→ **Problem to solve**
Could you repeat, exactly and with no pictures, only the lines from the start of the records through the line containing "Tap line number 1 in the gutter"?

[Stored items]
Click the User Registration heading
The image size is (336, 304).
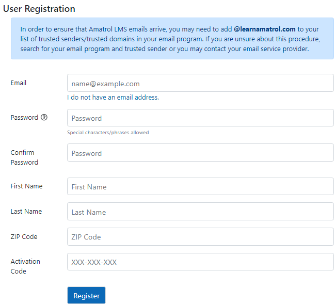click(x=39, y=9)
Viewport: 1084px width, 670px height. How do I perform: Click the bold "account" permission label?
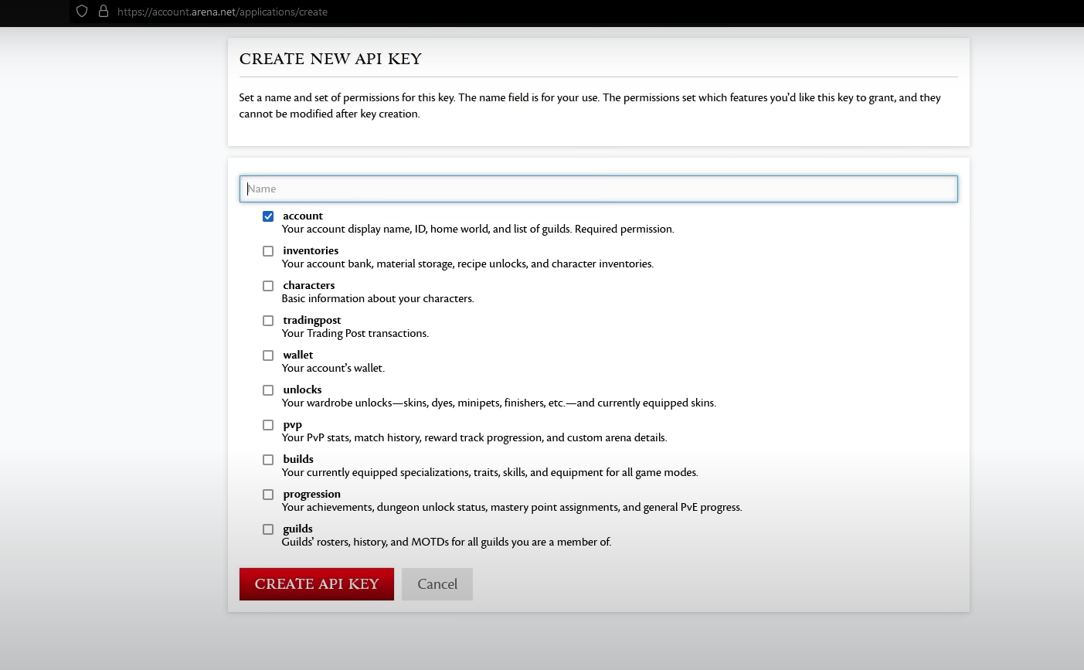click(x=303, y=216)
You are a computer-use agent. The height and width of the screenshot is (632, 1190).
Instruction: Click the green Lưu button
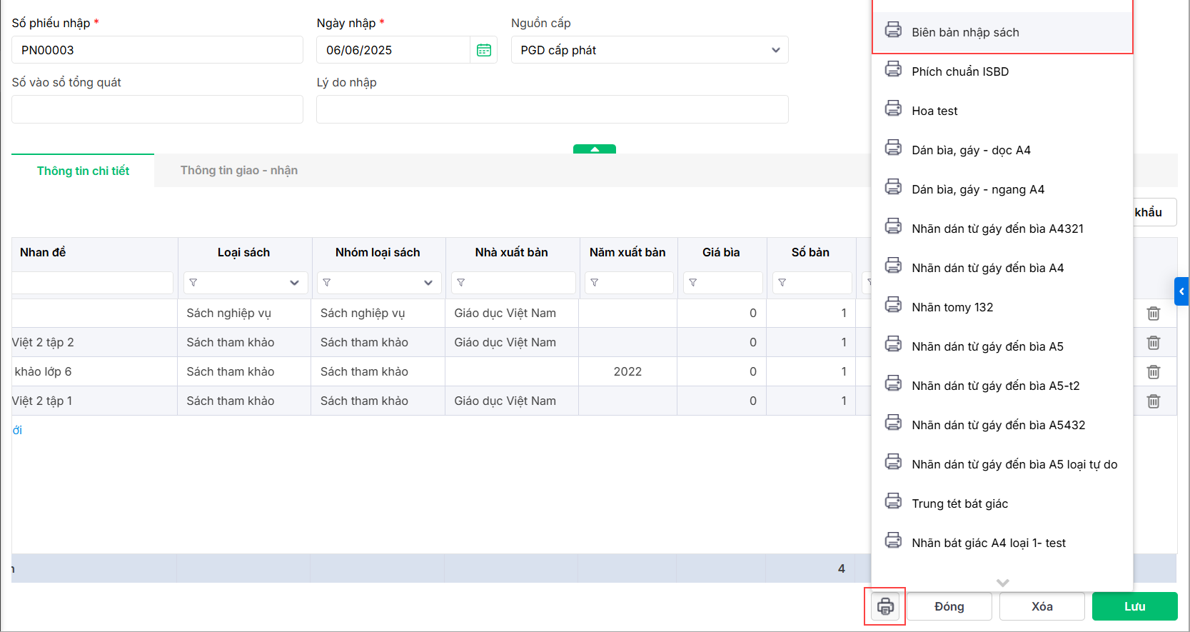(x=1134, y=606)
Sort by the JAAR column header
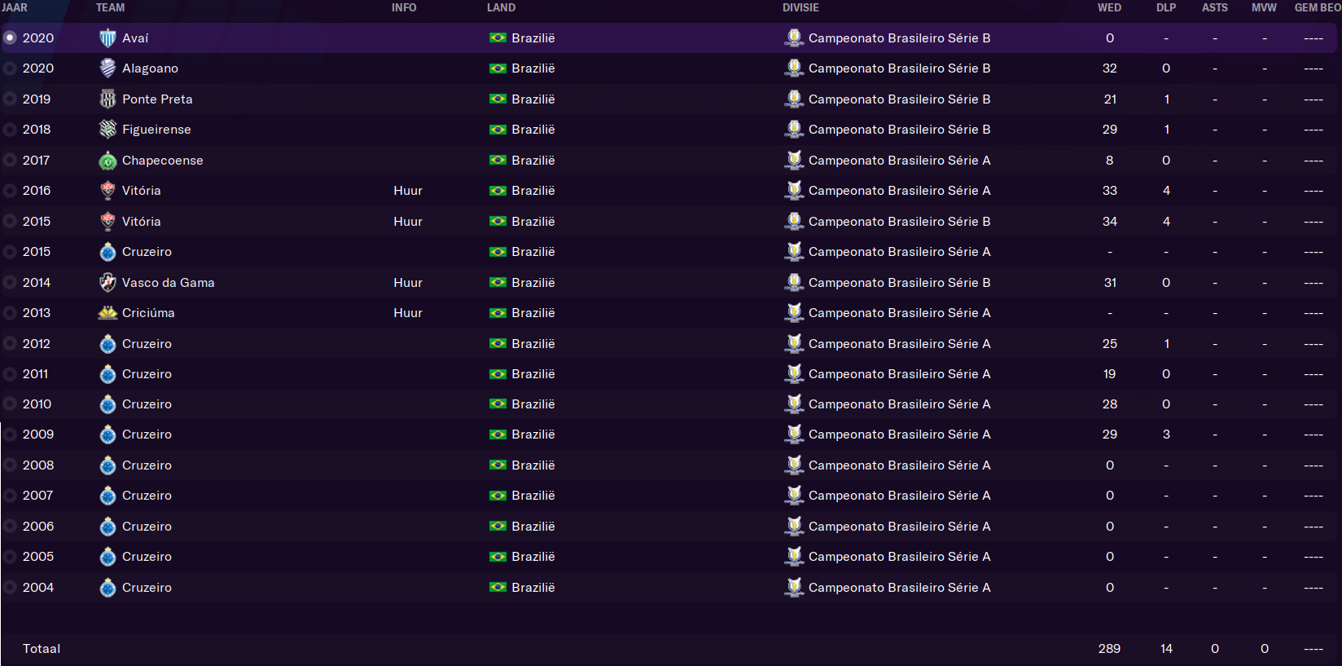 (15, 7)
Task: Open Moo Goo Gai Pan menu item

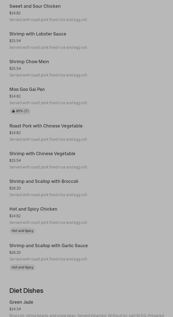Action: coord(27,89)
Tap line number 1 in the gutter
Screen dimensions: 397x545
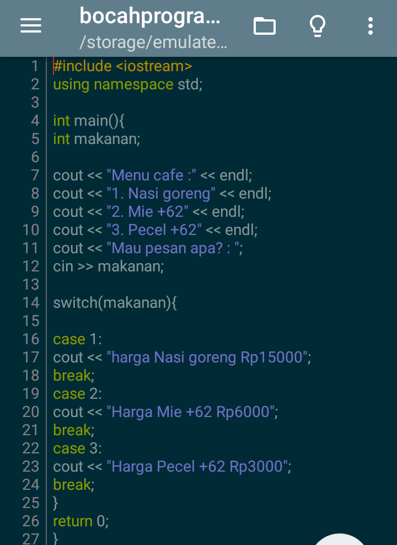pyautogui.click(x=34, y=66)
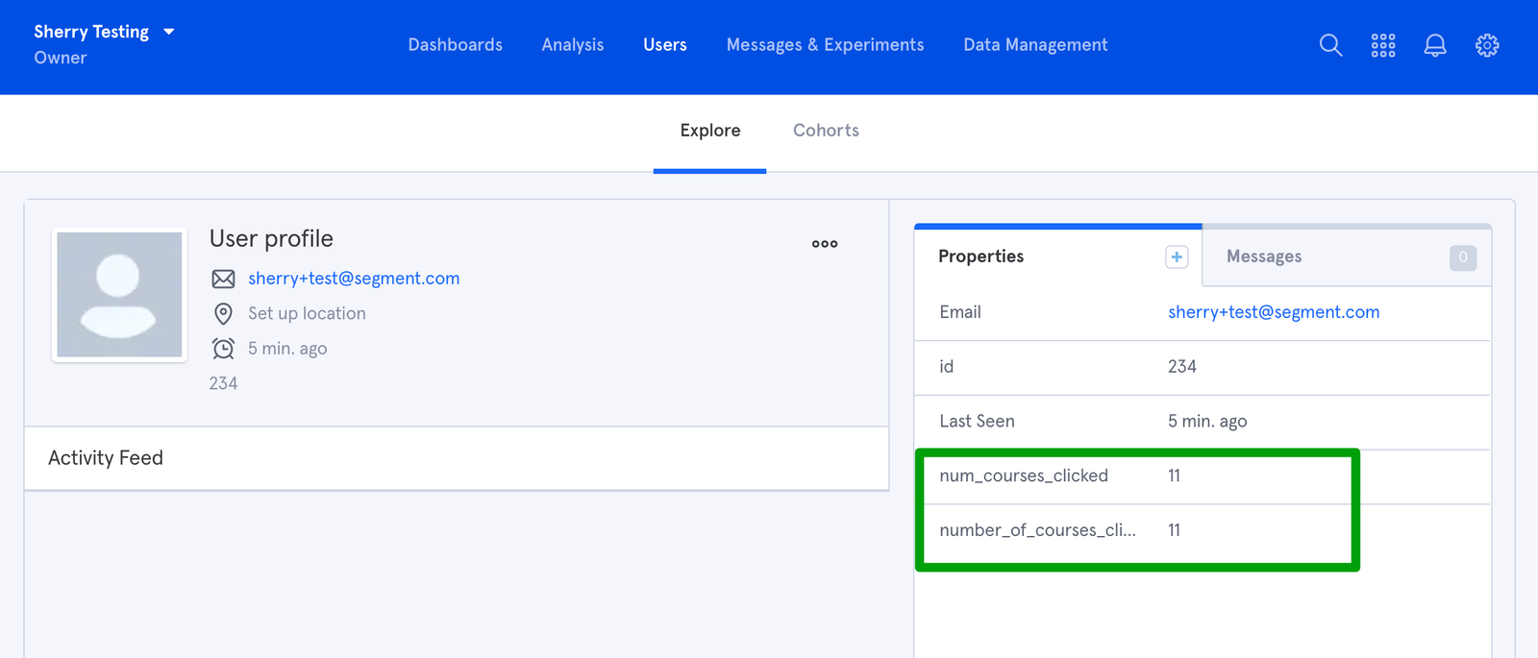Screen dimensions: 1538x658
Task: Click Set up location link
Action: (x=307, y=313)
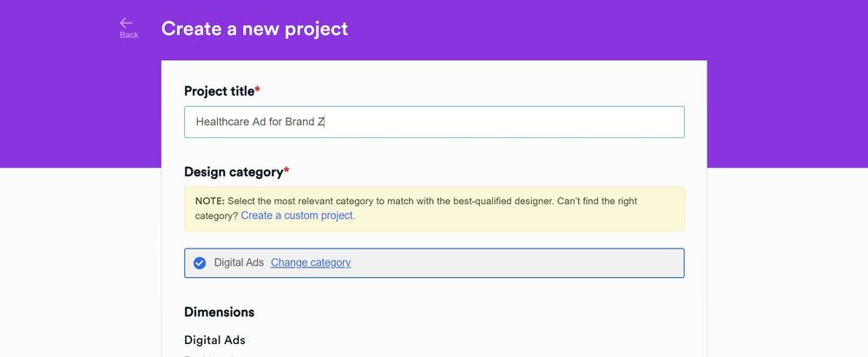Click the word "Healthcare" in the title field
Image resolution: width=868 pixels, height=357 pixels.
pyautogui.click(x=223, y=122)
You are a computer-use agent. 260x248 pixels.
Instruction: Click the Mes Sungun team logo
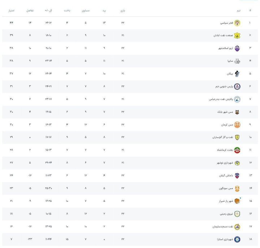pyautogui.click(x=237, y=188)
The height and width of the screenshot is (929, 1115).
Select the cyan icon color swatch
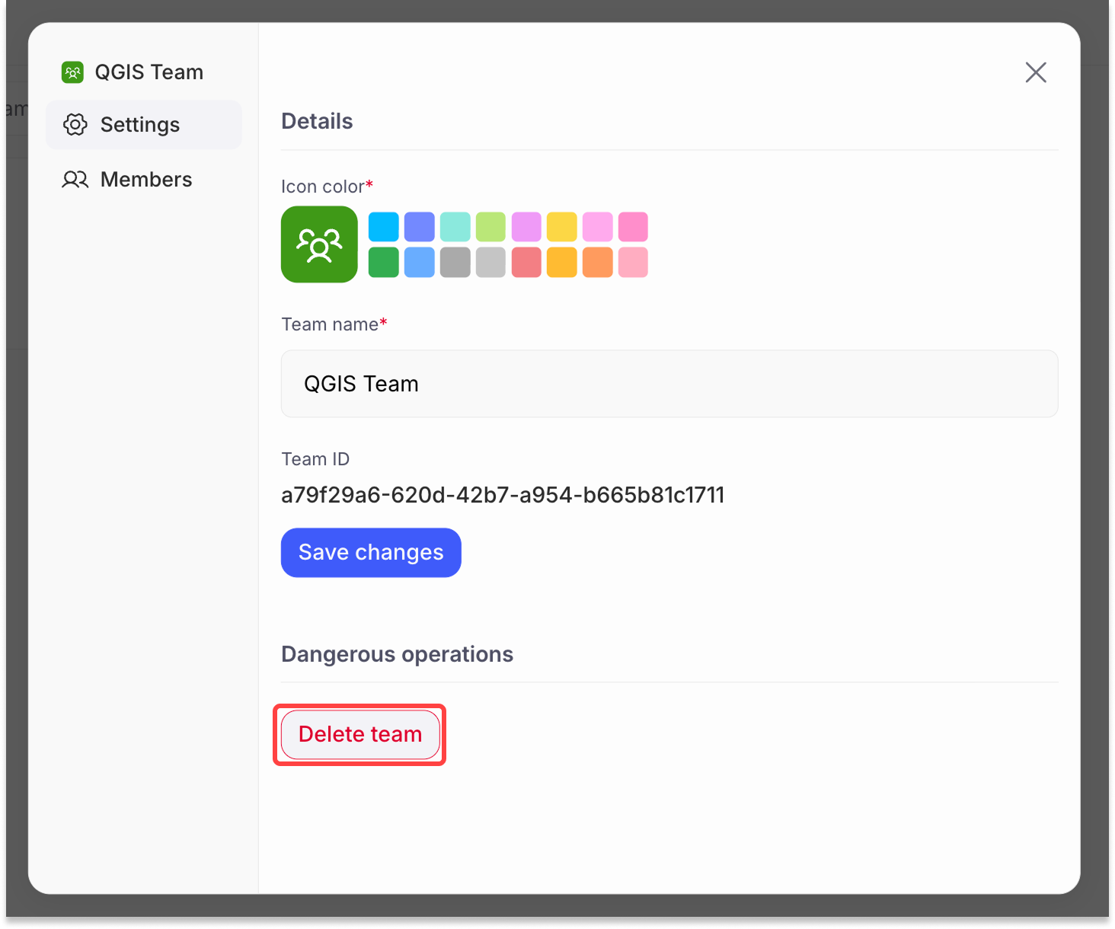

→ **Written response**
Click the User Registration heading
The image size is (336, 304).
click(x=39, y=9)
Viewport: 1084px width, 670px height. How do I perform: Click the bold "account" permission label?
click(x=303, y=216)
You are a computer-use agent. The height and width of the screenshot is (632, 1190).
Instruction: Click the green Lưu button
(x=1134, y=606)
Sort by the JAAR column header
 (15, 7)
Task: Open Moo Goo Gai Pan menu item

Action: coord(27,89)
Tap line number 1 in the gutter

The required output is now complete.